Ora, invece, il grande flusso ai seggi cambia ogni previsione. Pertanto, la percentuale finale potrebbe toccare addirittura il 60 per cento. Di conseguenza, questo referendum si avvicinerebbe molto ai grandi risultati delle elezioni politiche dell’anno 2022. Sicuramente, la forte partecipazione degli elettori sta spingendo in alto i numeri.
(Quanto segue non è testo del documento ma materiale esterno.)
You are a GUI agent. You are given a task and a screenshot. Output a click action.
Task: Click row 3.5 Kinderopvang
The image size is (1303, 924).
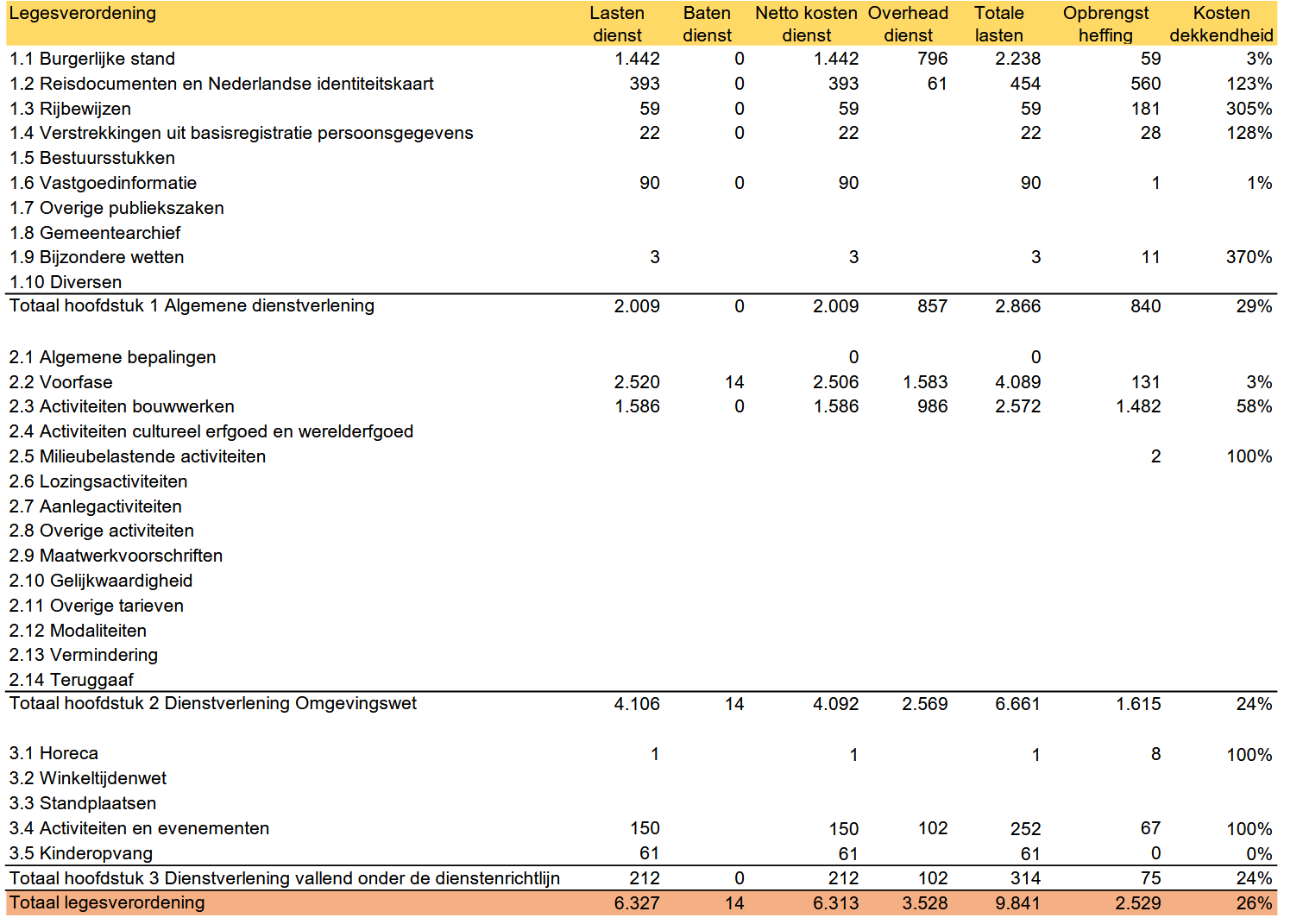coord(79,853)
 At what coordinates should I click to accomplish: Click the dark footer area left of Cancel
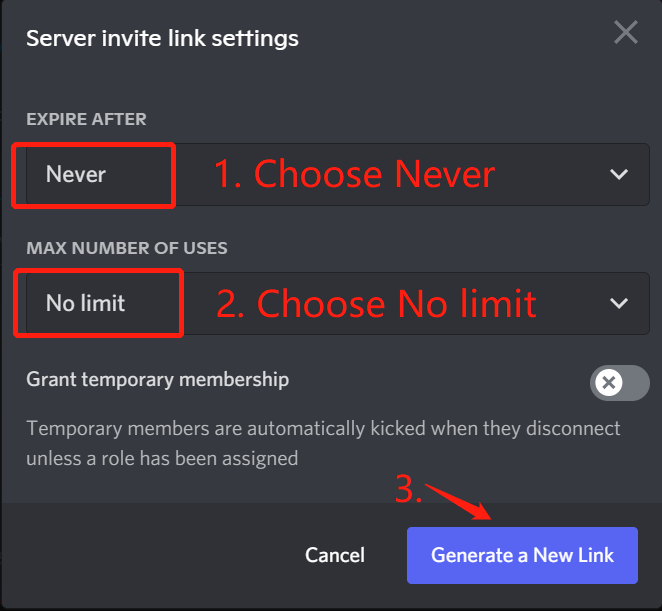tap(150, 555)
Nel frattempo, la geografia del voto mostra differenze regionali importanti. Attualmente, l’Emilia-Romagna guida la classifica della partecipazione nazionale. In questo territorio quasi il 54 per cento degli aventi diritto ha già espresso la propria preferenza. Subito dopo troviamo la Toscana con un ottimo 52,5 per cento. Infine, la Lombardia si posiziona terza con il 51,8 per cento.

D’altra parte, il Sud Italia mostra numeri inferiori rispetto al Nord. Agli ultimi tre posti per affluenza troviamo infatti tre regioni meridionali. La Campania registra una partecipazione del 37,8 per cento. Seguono poi la Calabria con il 35,7 per cento. Chiude la classifica la Sicilia con il 34,9 per cento.

Di conseguenza, le statistiche evidenziano un forte divario nel Paese. Attualmente esistono quasi venti punti percentuali di differenza tra la prima e l’ultima regione in classifica. Oltre a ciò, questa votazione del 22 e 23 marzo rappresenta un traguardo storico. Questo voto costituisce infatti il quinto referendum costituzionale confermativo della storia repubblicana italiana.

Nei quattro precedenti referendum storici, i cittadini hanno distribuito equamente le vittorie. Il Sì ha trionfato due volte: nel 2001 sull’autonomia delle regioni e nel 2020 sul taglio dei parlamentari. Al contrario, il No ha vinto nel 2006 sul premierato e nel 2016 sulla riforma “Renzi-Boschi”. In tutte queste consultazioni referendarie, l’affluenza ha mostrato continui alti e bassi. Infatti, i votanti sono passati dal 34 per cento del 2001 al 65,5 per cento del 2016.